On Wed, Dec 12, 2012 at 06:21:43PM -0600, Amit Kulkarni wrote:
> >> > I thought you guys were talking about building cmake proper in parallel.
> >>
> >> We did.  cmake proper first builds a minimal bootstrap cmake, then
> >> rebuilds itself with it, so getting cmake proper to build in parallel
> >> *is* the same problem as getting any other cmake-using port to build
> >> in parallel.
> >>
> >> > Anyways, there are TWO distinct points:
> >> > - problems with make -j.
> >> > - cmake not writing correct makefiles for parallel building without 
> >> > gmake.
> >>
> >> The problem isn't that make -j fails with cmake.  The build succeeds
> >> just fine.  The problem is that with our make there is no parallelism.
> >> It's as if the -j was ignored.
> >
> > It's likely that cmake decides (arbitrarily) things don't work without 
> > gmake.
> > Since there is some recursive makefiles involved, it probably strips the
> > extra stuff early on...
> 
> i could not see any gmake specific code when i grepped in the cmake codebase.
> 
> i can confirm what naddy@ sees, when i cd ${WRKBUILD} && make -j4, i
> see only 1 core being used. but if i use gmake -j4 all cores are used.
> our make is ignoring -j but what is confusing is that: just before
> building, in bootstrapping with --parallel, it uses -j successfully.

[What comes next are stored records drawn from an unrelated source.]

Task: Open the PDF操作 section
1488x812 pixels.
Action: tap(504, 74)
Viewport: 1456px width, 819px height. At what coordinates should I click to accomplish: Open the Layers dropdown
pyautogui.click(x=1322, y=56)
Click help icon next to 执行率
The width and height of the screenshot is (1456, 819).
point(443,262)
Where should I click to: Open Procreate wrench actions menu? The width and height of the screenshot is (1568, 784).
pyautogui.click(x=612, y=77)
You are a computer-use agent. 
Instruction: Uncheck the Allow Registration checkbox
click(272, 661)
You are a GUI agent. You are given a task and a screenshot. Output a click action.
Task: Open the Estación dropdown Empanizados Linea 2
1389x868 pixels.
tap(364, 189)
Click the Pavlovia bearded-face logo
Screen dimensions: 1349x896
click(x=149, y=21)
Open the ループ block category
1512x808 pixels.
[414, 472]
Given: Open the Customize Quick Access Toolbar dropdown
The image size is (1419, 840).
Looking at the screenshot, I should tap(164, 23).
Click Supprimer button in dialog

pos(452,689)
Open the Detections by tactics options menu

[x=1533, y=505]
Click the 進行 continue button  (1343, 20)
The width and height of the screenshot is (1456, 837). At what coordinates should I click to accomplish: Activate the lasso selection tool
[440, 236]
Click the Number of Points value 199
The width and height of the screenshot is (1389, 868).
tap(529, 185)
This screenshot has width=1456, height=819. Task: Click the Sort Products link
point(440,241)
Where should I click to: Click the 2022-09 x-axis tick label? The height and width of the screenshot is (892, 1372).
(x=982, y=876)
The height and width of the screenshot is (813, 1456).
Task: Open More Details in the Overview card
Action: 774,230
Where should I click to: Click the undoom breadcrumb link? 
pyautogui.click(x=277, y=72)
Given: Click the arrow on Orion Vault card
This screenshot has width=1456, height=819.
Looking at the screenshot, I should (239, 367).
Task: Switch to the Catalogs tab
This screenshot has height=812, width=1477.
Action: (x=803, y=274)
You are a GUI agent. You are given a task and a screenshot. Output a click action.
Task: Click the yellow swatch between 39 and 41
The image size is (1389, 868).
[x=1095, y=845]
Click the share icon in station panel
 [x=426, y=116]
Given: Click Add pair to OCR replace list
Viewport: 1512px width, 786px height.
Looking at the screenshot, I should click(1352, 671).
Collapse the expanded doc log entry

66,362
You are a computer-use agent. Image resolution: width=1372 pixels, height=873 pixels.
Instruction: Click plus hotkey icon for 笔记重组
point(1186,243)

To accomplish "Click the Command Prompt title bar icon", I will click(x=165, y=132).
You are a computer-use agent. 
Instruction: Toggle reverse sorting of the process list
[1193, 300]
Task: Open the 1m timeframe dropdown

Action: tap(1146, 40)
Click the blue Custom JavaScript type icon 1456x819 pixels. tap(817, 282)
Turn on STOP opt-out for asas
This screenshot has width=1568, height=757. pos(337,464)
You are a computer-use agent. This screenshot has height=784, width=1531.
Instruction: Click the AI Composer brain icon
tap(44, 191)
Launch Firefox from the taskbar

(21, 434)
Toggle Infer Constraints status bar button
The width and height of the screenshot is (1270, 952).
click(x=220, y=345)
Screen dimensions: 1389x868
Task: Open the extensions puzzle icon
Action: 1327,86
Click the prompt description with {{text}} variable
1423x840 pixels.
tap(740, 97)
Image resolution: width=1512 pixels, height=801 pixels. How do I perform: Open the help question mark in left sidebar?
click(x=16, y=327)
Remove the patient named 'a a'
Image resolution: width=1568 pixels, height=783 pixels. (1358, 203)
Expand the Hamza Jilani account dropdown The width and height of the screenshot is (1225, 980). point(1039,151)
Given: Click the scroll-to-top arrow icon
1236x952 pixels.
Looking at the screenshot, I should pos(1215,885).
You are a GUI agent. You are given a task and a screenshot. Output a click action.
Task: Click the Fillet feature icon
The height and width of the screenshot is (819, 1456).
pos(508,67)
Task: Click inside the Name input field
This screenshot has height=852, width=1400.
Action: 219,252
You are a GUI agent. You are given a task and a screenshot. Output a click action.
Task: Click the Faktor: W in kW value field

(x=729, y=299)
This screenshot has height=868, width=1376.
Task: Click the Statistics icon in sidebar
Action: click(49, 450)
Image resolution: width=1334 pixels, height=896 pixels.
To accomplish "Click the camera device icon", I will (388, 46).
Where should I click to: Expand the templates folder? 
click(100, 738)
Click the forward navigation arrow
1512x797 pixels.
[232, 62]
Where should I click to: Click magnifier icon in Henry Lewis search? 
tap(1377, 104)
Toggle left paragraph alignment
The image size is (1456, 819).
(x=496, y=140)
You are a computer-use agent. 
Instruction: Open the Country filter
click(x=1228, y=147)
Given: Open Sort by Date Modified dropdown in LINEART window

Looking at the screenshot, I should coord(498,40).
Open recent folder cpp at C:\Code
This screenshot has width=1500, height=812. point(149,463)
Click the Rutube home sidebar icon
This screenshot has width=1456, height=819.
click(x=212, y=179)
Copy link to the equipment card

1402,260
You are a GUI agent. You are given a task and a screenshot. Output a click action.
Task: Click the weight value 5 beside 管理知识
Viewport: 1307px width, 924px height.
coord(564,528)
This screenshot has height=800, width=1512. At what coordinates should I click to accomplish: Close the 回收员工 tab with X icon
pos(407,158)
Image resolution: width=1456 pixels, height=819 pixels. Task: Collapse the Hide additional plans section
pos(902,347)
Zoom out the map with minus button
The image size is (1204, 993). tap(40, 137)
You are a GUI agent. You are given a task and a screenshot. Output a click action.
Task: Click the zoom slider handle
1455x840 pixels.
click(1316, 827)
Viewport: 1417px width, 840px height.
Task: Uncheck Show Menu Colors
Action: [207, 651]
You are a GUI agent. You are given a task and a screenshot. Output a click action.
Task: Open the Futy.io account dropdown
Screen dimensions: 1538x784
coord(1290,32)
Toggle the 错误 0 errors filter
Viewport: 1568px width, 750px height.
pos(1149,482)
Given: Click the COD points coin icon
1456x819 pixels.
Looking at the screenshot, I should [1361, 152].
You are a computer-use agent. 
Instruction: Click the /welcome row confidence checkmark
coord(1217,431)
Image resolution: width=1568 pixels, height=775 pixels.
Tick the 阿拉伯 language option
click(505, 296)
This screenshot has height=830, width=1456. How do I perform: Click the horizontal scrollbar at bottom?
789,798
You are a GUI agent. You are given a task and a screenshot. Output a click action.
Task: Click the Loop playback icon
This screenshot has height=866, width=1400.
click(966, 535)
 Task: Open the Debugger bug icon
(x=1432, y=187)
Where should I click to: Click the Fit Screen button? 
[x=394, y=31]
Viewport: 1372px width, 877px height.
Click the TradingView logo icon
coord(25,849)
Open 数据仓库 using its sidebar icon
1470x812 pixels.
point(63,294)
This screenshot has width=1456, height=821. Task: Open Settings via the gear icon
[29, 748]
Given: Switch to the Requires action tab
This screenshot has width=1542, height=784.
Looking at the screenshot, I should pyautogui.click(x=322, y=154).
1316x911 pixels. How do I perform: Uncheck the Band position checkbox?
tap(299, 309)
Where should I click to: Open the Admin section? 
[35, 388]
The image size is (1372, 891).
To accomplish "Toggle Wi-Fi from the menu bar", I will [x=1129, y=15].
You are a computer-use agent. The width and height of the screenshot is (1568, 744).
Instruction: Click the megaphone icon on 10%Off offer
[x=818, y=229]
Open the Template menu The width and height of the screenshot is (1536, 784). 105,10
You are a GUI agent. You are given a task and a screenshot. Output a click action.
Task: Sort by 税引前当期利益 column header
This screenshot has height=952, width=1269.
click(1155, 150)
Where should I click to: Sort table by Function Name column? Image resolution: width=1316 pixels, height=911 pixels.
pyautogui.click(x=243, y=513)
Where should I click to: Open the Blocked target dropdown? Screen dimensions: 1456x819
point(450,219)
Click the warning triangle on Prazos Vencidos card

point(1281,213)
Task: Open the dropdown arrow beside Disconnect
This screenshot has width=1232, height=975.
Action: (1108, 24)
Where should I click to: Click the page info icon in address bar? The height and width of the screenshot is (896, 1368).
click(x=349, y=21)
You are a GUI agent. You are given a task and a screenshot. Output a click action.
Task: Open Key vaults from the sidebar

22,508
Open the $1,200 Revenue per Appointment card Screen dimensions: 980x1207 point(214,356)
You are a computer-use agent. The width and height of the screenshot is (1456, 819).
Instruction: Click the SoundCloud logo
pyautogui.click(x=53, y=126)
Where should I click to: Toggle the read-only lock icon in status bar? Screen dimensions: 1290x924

No, our make is not ignoring -j, and it's passed to submakes. Using standard
posix mechanisms. That is, it's passed through the environment, using
MAKEFLAGS.

There are two ways to defeat that mechanism: either by explicitly wiping
out the environment, or by passing another -j somewhere.

cmake is probably doing either of those.

If you think make does not pass -j to submakes by default, you're confused,
again, or you explain yourself poorly.